■ TEXTAUSZUG ■

Für das aktuelle Jahr 2020 erwarten Experten Umsätze der polnischen Möbelhersteller von 11,3 Milliarden Euro (umgerechnet zum aktuellen Wechselkurs vom 22. Oktober). Im Vorjahr 2019 beliefen sich die Umsätze der Möbelhersteller auf 11,8 Milliarden Euro (2018: 11,2 Milliarden Euro), umgerechnet zum jeweils jahresdurchschnittlichen Wechselkurs. Das geht aus einer Branchenanalyse vom September 2020 hervor, welche die Marktforschungsfirma B+R Studio und die Allpolnische Wirtschaftskammer der Möbelproduzenten (OIGPM) gemeinsam veröffentlicht haben.
Seit Juni 2020 melden die Möbelhersteller einen regen Auftragseingang. Bei über 80 Prozent der einschlägigen Unternehmen sind die Kapazitäten zu 80 bis 100 Prozent ausgelastet. Daher ist mit weiteren Investitionen zu rechnen. 17 Prozent der Firmen beschaffte im September 2020 bereits mehr Ausrüstungen und Anlagen als im selben Monat des Vorjahres.
Der insgesamt positive Trend betrifft allerdings nicht Einrichtungen für die Gastronomie und Hotels, die derzeit kaum gefragt sind. Bei Wohnmöbeln ist schwer abzusehen, wie lange der Aufschwung anhält. Um nicht plötzlich von Maßnahmen wie Grenzschließungen getroffen zu werden, diversifiziert die Branche ihre Abnehmerschaft.

■ ARBEITSAUFTRÄGE ■
**1)** Entscheide für jede Aussage, ob sie mit dem Textauszug übereinstimmt, und belege deine Entscheidung mit einem wörtlichen Zitat. (a) Die zugrunde liegende Branchenanalyse stammt vom September 2020. (b) Einrichtungen für Gastronomie und Hotels sind derzeit stark gefragt. (c) Seit Juni 2020 verzeichnen die Möbelhersteller viele neue Aufträge.
**2)** Welcher Anteil der Firmen beschaffte laut dem Textauszug im September 2020 mehr Ausrüstungen und Anlagen als im selben Monat des Vorjahres?
**3)** Liste alle Umsatzangaben der polnischen Möbelhersteller aus dem Textauszug mit dem jeweils zugehörigen Jahr auf.

■ UNBEARBEITETE EINTRÄGE ■
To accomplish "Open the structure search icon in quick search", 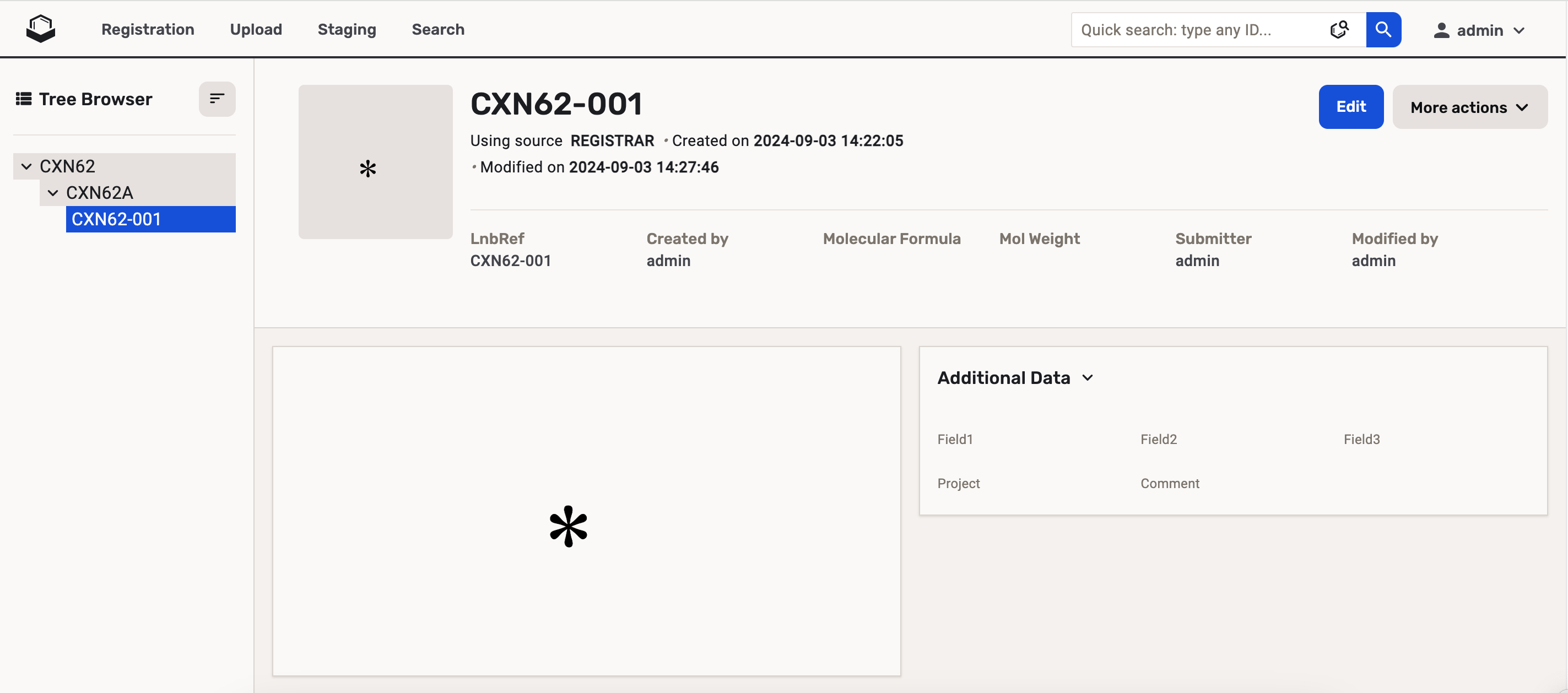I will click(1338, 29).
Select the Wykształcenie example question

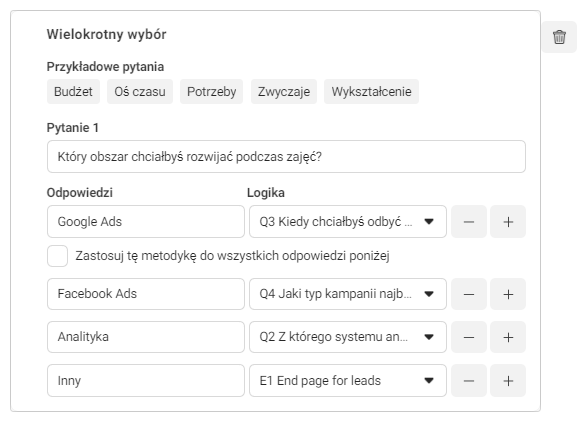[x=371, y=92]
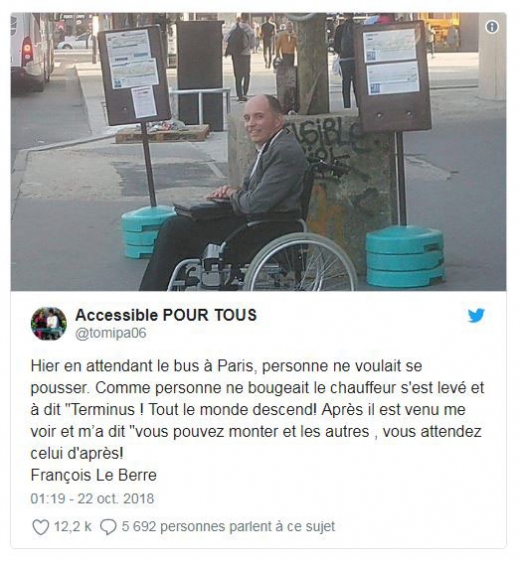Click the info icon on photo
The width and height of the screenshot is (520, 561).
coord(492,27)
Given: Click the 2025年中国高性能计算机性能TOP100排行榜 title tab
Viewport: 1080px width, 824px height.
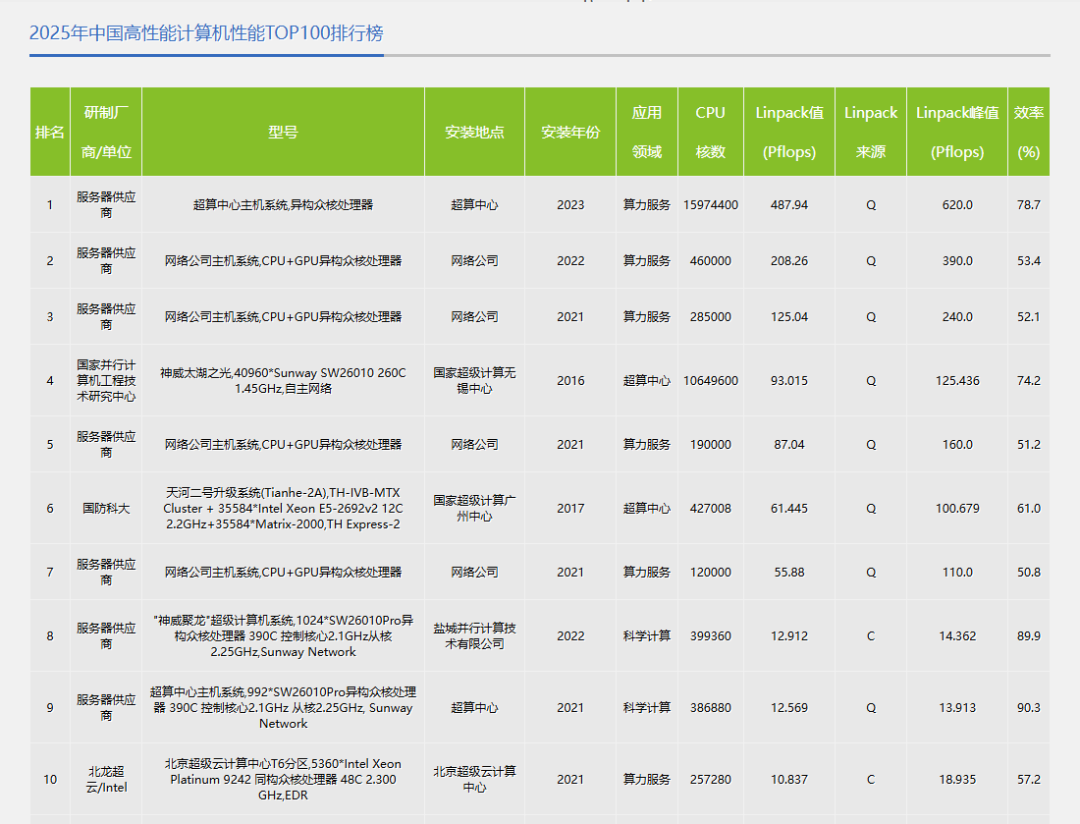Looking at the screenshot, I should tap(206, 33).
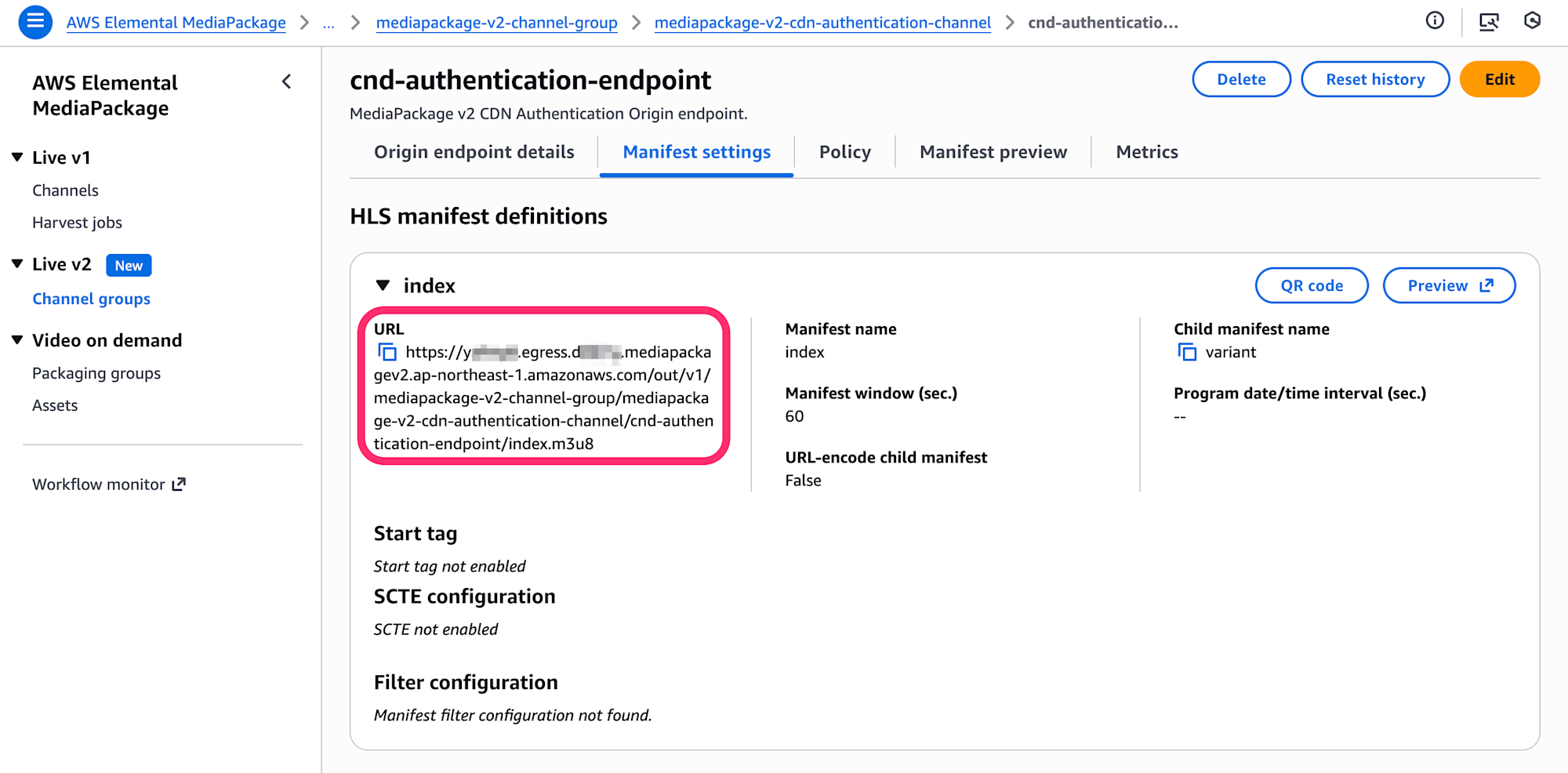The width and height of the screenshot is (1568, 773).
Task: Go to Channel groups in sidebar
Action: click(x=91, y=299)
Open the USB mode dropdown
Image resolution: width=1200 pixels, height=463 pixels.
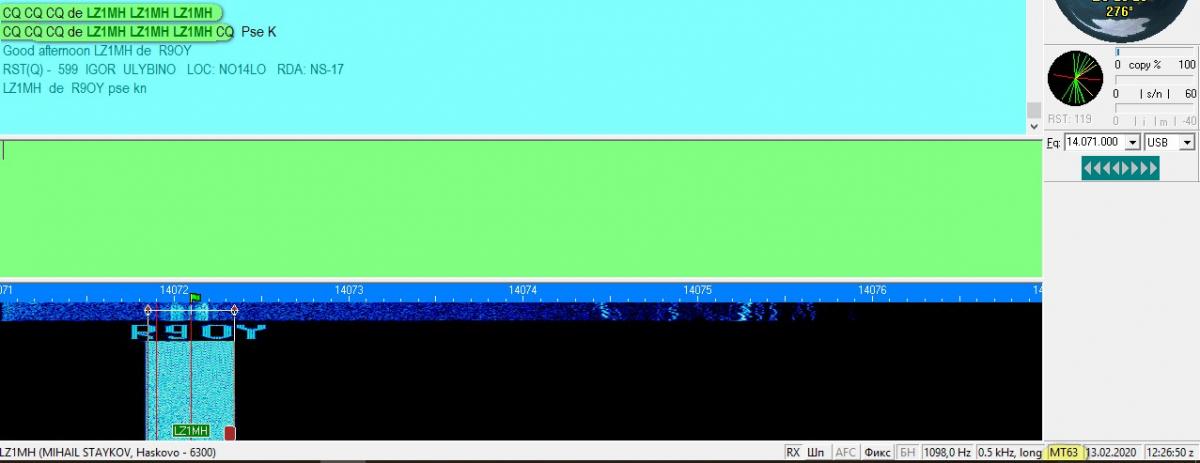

■ LÖSUNGEN ■
**1)**
(a) Ja: „Das geht aus einer Branchenanalyse vom September 2020 hervor“
(b) Nein: „Einrichtungen für die Gastronomie und Hotels, die derzeit kaum gefragt sind“
(c) Ja: „Seit Juni 2020 melden die Möbelhersteller einen regen Auftragseingang.“

**2)** 17 Prozent der Firmen.

**3)**
- 2020: 11,3 Milliarden Euro (erwartet)
- 2019: 11,8 Milliarden Euro
- 2018: 11,2 Milliarden Euro